• _Document section_:

- College of Physics and Electronic Engineering, Chongqing Normal University, Chongqing, China
Recently, there has been significant interest in exploring the chiral quasiparticles in phonons, which describe the atomic lattice vibrations in solids. In this work, using first-principle calculation, we select a realistic material Na2Zn2O3 as an example to demonstrate that it is an ideal candidate with charge-two Dirac point phonons and charge-two Weyl point phonons at high-symmetry points A and Γ, respectively. The phononic charge-two nodal points in Na2Zn2O3 are visible and almost ideal. That is, there are no other phonon bands nearby. Moreover, nontrivial phononic surface arcs span the whole surface Brillouin zone. Such clean and long nontrivial arc-shaped phononic surface states benefit the experimental detection. The current work is hoped to guide the investigations of chiral nodal points in phononic systems.
Introduction
It is well known that the chiral quasiparticles could exist in spinless systems, such as the phononic system and classical elastic waves in macroscopic artificial phononic crystals. Recently, there has been great interest in exploring topological quasiparticles in phonons [1], which describe the atomic lattice vibrations in solids. So far, a number of materials hosting Weyl point phonons [2–10], Dirac point phonons [11, 12], triple degenerate nodal point phonons [13, 14], sixfold degenerate nodal point phonons [15, 16], nodal line phonons [17–30] and nodal surfaces phonons [31–33] have been discovered. Compared with chiral fermions in electronic systems, chiral phonons exist without spin-orbital coupling.
Let us come to review the recent advances in chiral nodal point phonons as follows: In 2018, Zhang et al. [2] identified a class of crystalline materials of MSi (M = Fe, Co, Mn, Re, Ru) exhibiting double Weyl phonons, and they named the topological points as ‘spin-1 Weyl point’ at the Brillouin zone (BZ) center and “charge-2 Dirac point” at the zone corner. Motivated by Zhang et al.’s recent theoretical work [2], Huang et al. [4] measured the phonon dispersion in parity-breaking FeSi using inelastic x-ray scattering and confirmed the double Weyl phonons in experiments. Moreover, based on first-principle calculation and symmetry analysis, Liu et al. [5] defined a new type of Weyl phonons with Chern numbers of ±4. They [5] also proposed that BiIrSe and Li3CuS2 are candidate materials with charge-four Weyl phonons. In 2020, Wang et al. [9] proposed a symmetry-protected topological triangular Weyl complex composed of one double Weyl point and two single Weyl points. They [9] also stated that the unique triangular Weyl complex could be observed in the phonon dispersion of α−SiO2. In 2022, Ding et al. [34] predicted that BaZnO2 is an ideal material candidate with type-III charge-two Weyl point phonons. BaZnO2 can support double-helicoid phonon surface states covering the entire Brillouin zone (001) surface. Besides trigonal BaZnO2, they [34] stated that some other candidate materials, including tetragonal MgTiO4, trigonal Li2GeF6, hexagonal CaSO4, and cubic Li10B14Cl2O25, can host the type-III charge-two Weyl point phonons.

• _Given request 1_:
Count the rows that contain the string "width", matching case exactly, and give only the number.

• _Input records_:
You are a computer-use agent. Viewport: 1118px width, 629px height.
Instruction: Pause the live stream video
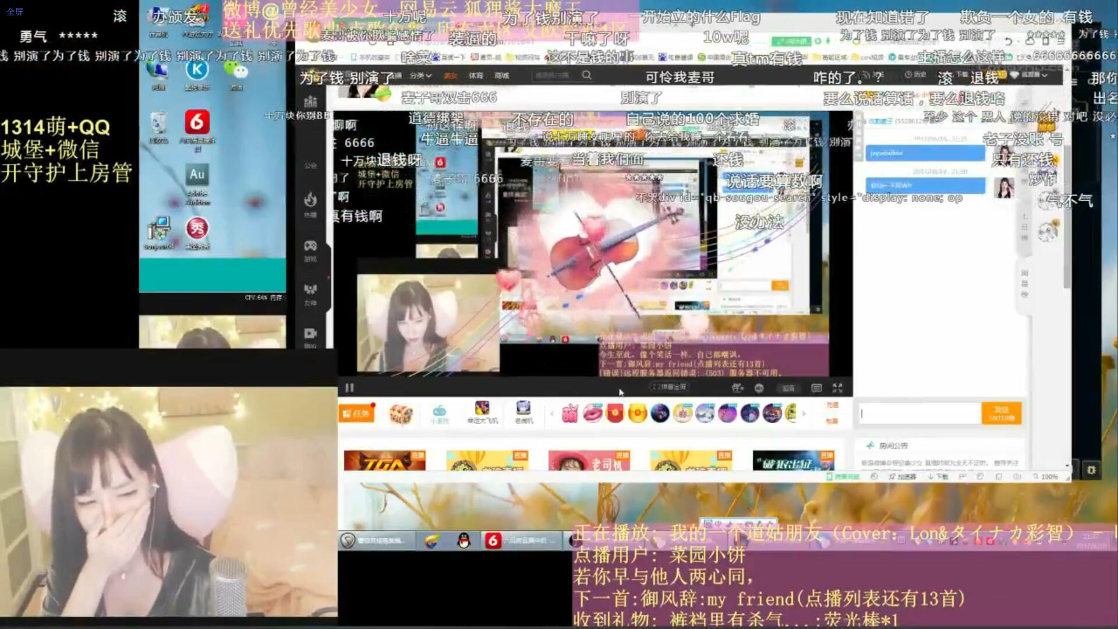[349, 388]
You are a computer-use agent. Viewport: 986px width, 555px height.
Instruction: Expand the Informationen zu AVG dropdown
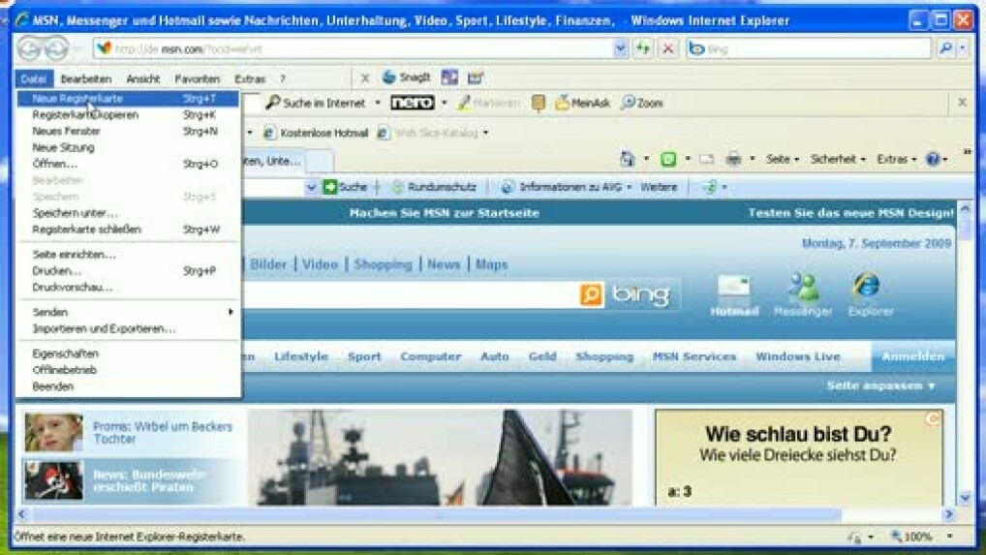point(629,187)
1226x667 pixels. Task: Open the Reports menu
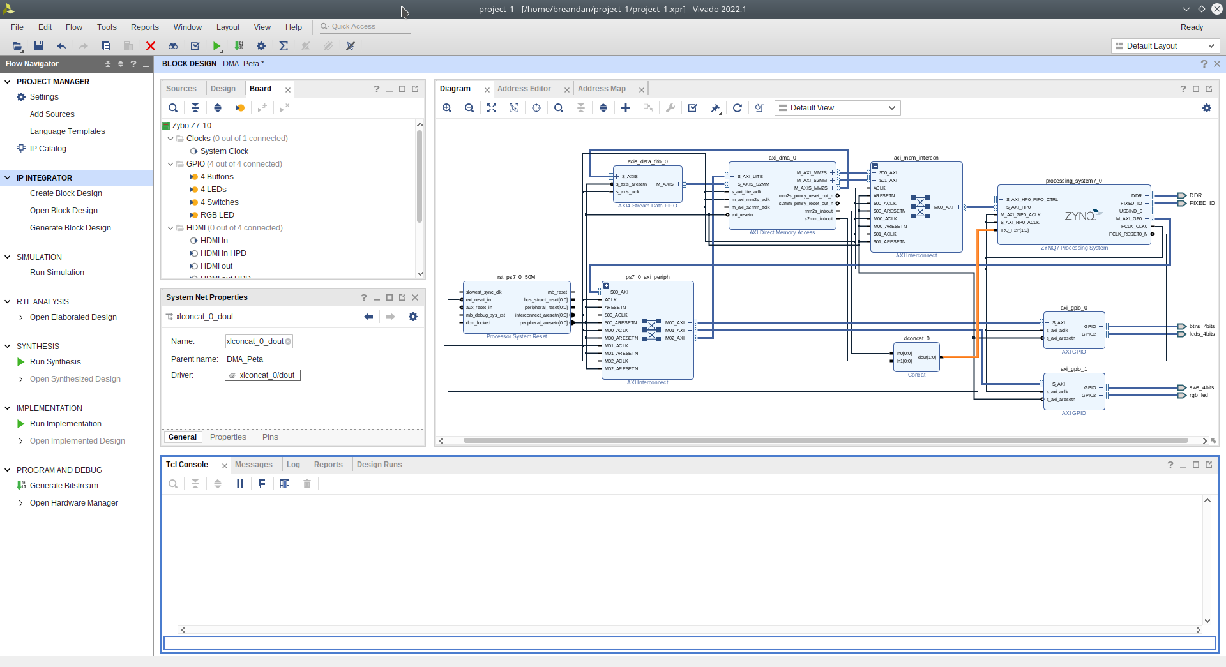click(144, 27)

• _Given request 2_:
Answer these questions from the passage on chiral phonons:
(a) Which realistic material does the work select as an example?
(b) What method did Huang et al. use to measure the phonon dispersion in FeSi?
(c) What Chern numbers do the Weyl phonons defined by Liu et al. have?

• _Full response 1_:
2

• _Full response 2_:
(a) Na2Zn2O3
(b) Inelastic x-ray scattering
(c) ±4